In C#, I need to write T[] to a stream, ideally without any additional buffers. I have a dynamic code that converts T[] (where T is a no-objects struct) to a void* and fixes it in memory, and that works great. When the stream was a file, I could use native Windows API to pass the void * directly, but now I need to write to a generic Stream object that takes byte[].
Question: Can anyone suggest a hack way to create a dummy array object which does not actually have any heap allocations, but rather points to an already existing (and fixed) heap location?

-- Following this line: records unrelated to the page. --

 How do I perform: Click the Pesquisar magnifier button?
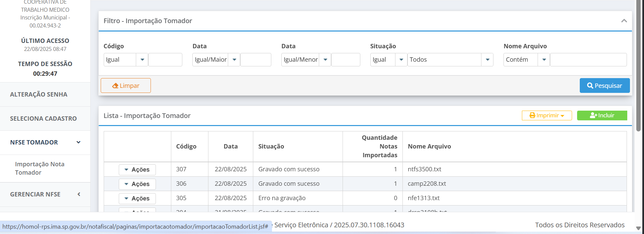tap(605, 85)
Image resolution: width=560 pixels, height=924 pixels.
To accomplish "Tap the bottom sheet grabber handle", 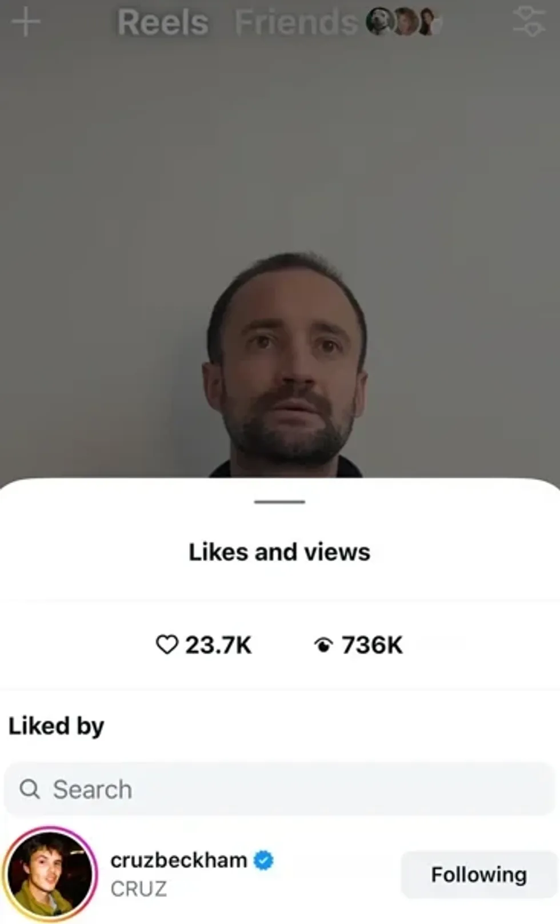I will click(x=279, y=501).
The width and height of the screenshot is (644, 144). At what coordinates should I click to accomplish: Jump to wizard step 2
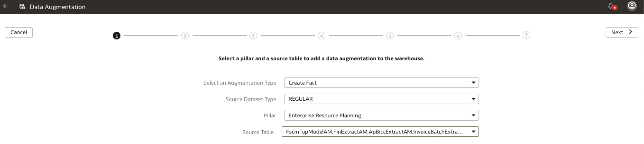(x=185, y=36)
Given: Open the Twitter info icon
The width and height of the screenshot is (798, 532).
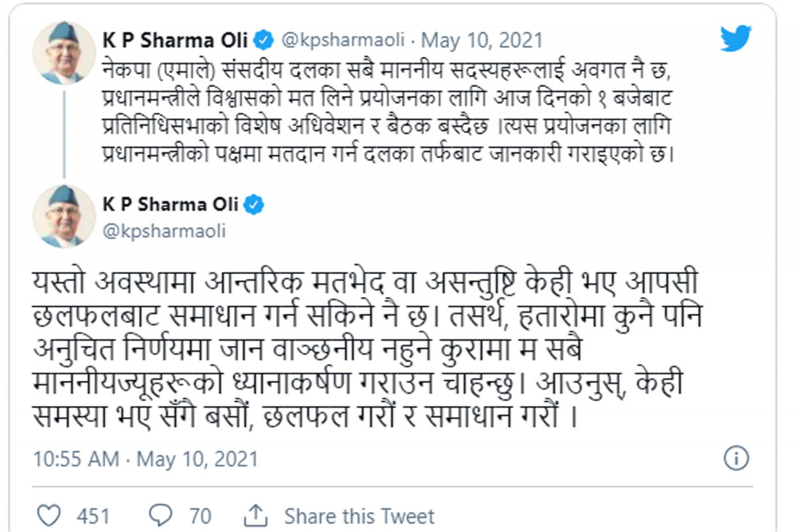Looking at the screenshot, I should [735, 458].
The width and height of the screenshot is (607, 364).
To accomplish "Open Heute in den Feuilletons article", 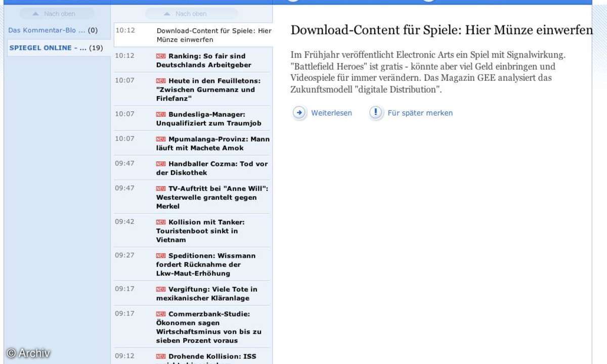I will (212, 89).
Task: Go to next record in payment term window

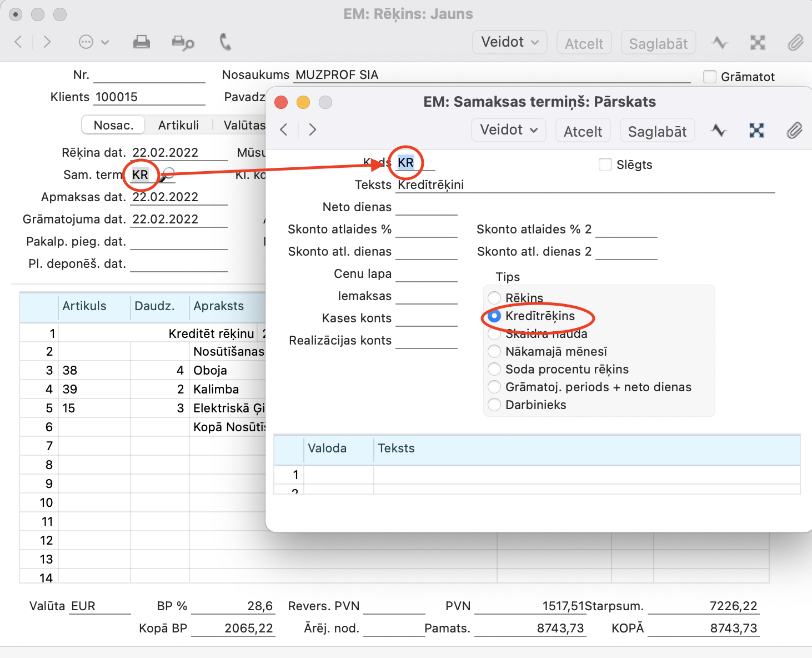Action: [313, 130]
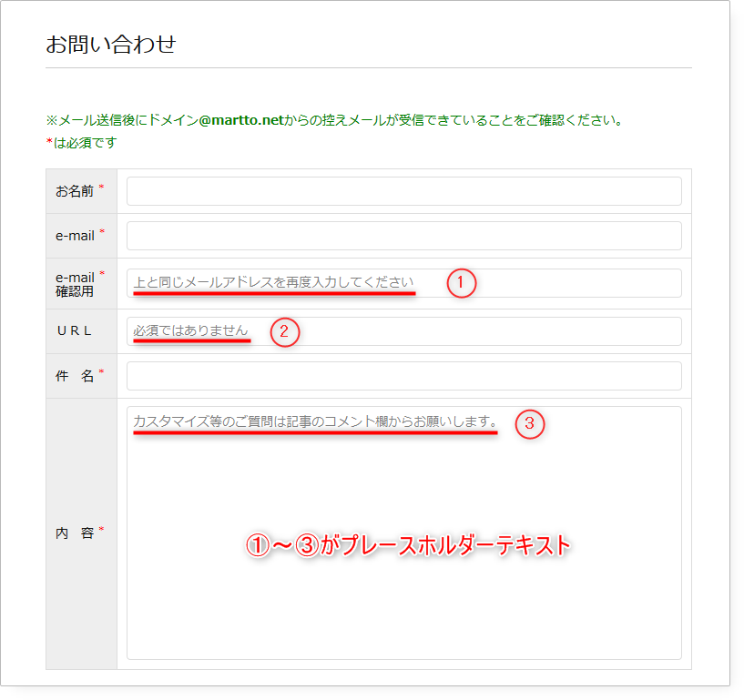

This is the pseudo-code that I need:
void Write(Stream stream, T[] buffer)
{
fixed( void* ptr = &buffer ) // done with dynamic code generation
{
int typeSize = sizeof(T); // done as well
byte[] dummy = (byte[]) ptr; // <-- how do I create this fake array?
stream.Write( dummy, 0, buffer.Length*typeSize );
}
}
Update:
I described how to do fixed(void* ptr=&buffer) in depth in this article. I could always create a byte[], fix it in memory and do an unsafe byte-copying from one pointer to another, and than send that array to the stream, but i was hoping to avoid unneeded extra allocation and copying.
Impossible?
Upon further thinking, the byte[] has some meta data in heap with the array dimensions and the element type. Simply passing a reference (pointer) to T[] as byte[] might not work because the meta data of the block would still be that of T[]. And even if the structure of the meta data is identical, the length of the T[] will be much less than the byte[], hence any subsequent access to byte[] by managed code will generate incorrect results.
Feature requested # Microsoft Connect
Please vote for this request, hopefully MS will listen.
This kind of code can never work in a generic way. It relies on a hard assumption that the memory layout for T is predictable and consistent. That is only true if T is a simple value type. Ignoring endianness for a moment. You are dead in the water if T is a reference type, you'll be copying tracking handles that can never be deserialized, you'll have to give T the struct constraint.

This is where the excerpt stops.